Quote of the day—John Robb

The corporation, and particularly tech companies, are particularly bad organizations for warfare.  One reason is that they are too centralized.  In particular, the institution of the CEO is a grave weakness (a systempunkt in global guerrilla lingo).  The CEO’s centrality to the corporate network makes him/her a single point of failure for the entire organization.  Another is that executives in most of the western world are very soft targets.  Easy to find (Google and Google maps), easy to isolate, and easy to kill…

John Robb
March 2, 2015
It’s Open Season on the Tech Elite
[ISIS threatened the life of Jack Dorsey, a co-founder and Chairman of Twitter. I wonder if the gun free zones of corporations will protect CEO’s as well as they do schools. Will corporate security protect the upper management, their families, and corporate facilities and continue to insist the little people must be unarmed?

Interesting times…—Joe]

13 thoughts on “Quote of the day—John Robb

  1. I would agree that most CEO’s make an easy target but to be honest so do most politicians, with the exception of the top 4 or 5 at the federal level.

    Like politicians, they will make more CEO’s if they need them.

    • Politicians (easily controlled retards) are a dime per dozen. A CEO is at least presumed to have some special knowledge and skills.

      Depending on the role of the specific CEO then, replacing one could be as easy as buying a new car, or it could be near impossible, whereas a new politician can always be bought.

  2. My employer certainly insists on keeping the company facilities as disarmed victim zones. So far I haven’t felt a compelling need to disregard those rules.

  3. “Will corporate security protect the upper management, their families, and corporate facilities and continue to insist the little people must be unarmed?”

    I’d rephrase the question;
    Will corporate security attempt to protect the upper management, their families, and corporate facilities and continue to insist the little people must be unarmed?

    There is a world of difference between attempting to protect and actually protecting.

    To answer your question though; yes, with very few exceptions.

    The overwhelmingly common trend, and this will be written about extensively long after it’s too late, will be to fail to comprehend what the enemy is up to, who it is, and how far it has got, all the way up to and through your defeat. In other words; they’ll most likely never know what hit them, who hit them, where they came from or how they got there.

    We won’t know these things because we’re already programmed to avoid looking at them. The programing is already so successfully implemented that anyone attempting to point out to you the truth will cause you to get angry. You’ll attack them, putting them down as idiots, nuts and extremists.

    The way you’ll be able to tell if you’re reacting to programming is that you will become emotional. If reading this pisses you off, it is because you have been programmed to get pissed off at reading it.
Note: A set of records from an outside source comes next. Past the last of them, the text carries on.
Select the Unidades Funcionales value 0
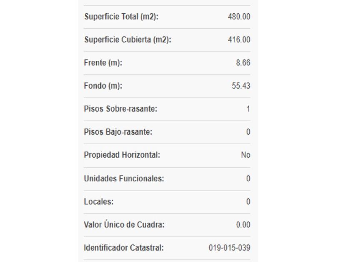This screenshot has width=350, height=262. (248, 178)
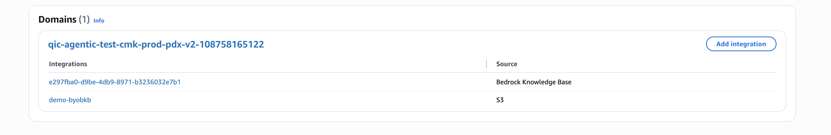Image resolution: width=831 pixels, height=135 pixels.
Task: Click the word Bedrock in the Source column
Action: pyautogui.click(x=508, y=82)
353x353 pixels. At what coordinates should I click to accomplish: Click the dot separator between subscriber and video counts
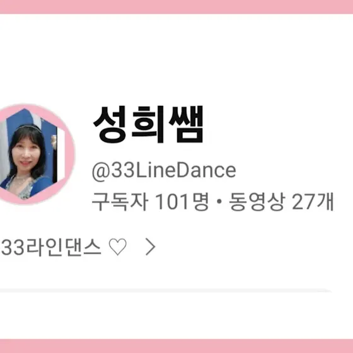click(218, 202)
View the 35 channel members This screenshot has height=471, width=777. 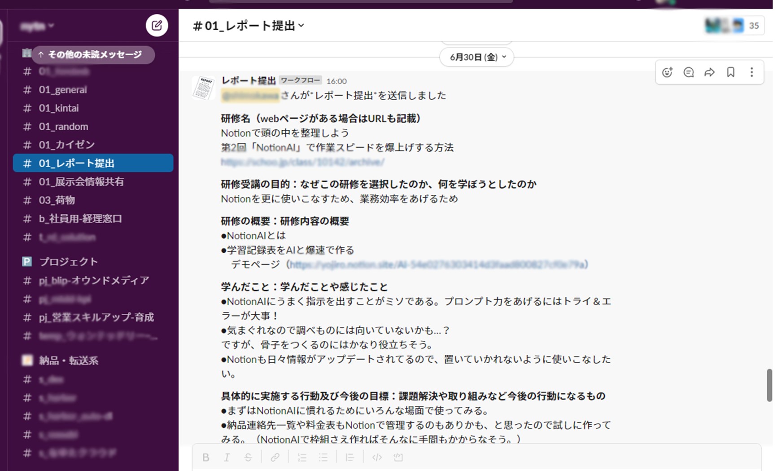coord(734,26)
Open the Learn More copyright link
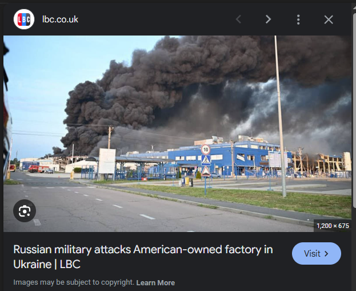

See how that works? It’s a sort of a reverse, or two-way, Kafkatrap and you’re in the middle of it with no way out.

  4. Someone mentioned today how Islamic State wants to bring Jihad to America, and how it doesn’t take much beyond two guys, a rifle and a nondescript car.

    • With servos and a camera it only takes one guy:

      . It’s a toy but this one isn’t.

      If you’re willing to go a little more “high tech” you don’t even need to be nearby:

      .

      While not a trivial project, it is also not terribly difficult either.

  5. You realize that Dorsey isn’t the CEO of Twitter? Some guy named Dick Costolo is.

    • It doesn’t say CEO, it says that he is chairman, and that appears to be correct.

  6. Interesting observation, but incomplete. Roberta and Gerry (above) have it right. I also think it depends on the company, and where that company is in its growth and development cycle.

    For example, a permanent removal of Steve Jobs from Apple at the right time might have completely altered what Apple has become (it might also have required simultaneous removal of Wozniak to be completely effective – consider the Sully years). Not having a Robert Oppenheimer or an Alan Turing would have changed the allies’ path during World War II, probably only by delaying the outcome (note that Turing and Churchill were separated by a lot of layers, and that Churchill’s overall performance was partially to substantially dependent upon Turing’s). Would we have gotten Ethernet without Boggs or Metcalfe, or automotive assembly lines without Henry Ford? Eventually, maybe in slightly different form. We’d surely have interchangeable parts without Eli Whitney, but probably not as soon.

    Remove the CEO of IBM, General Motors, AT&T or Wal-Mart today and you’d probably not notice the difference – another Universal Suit would step in to play business. I’d worry more about the futures of people a few to several tiers below the top – those are the people with the expertise and who actually get things done and make stuff work.

    • Indeed. So if you replace “CEO” by “founder” or “entrepreneur”, it does make sense.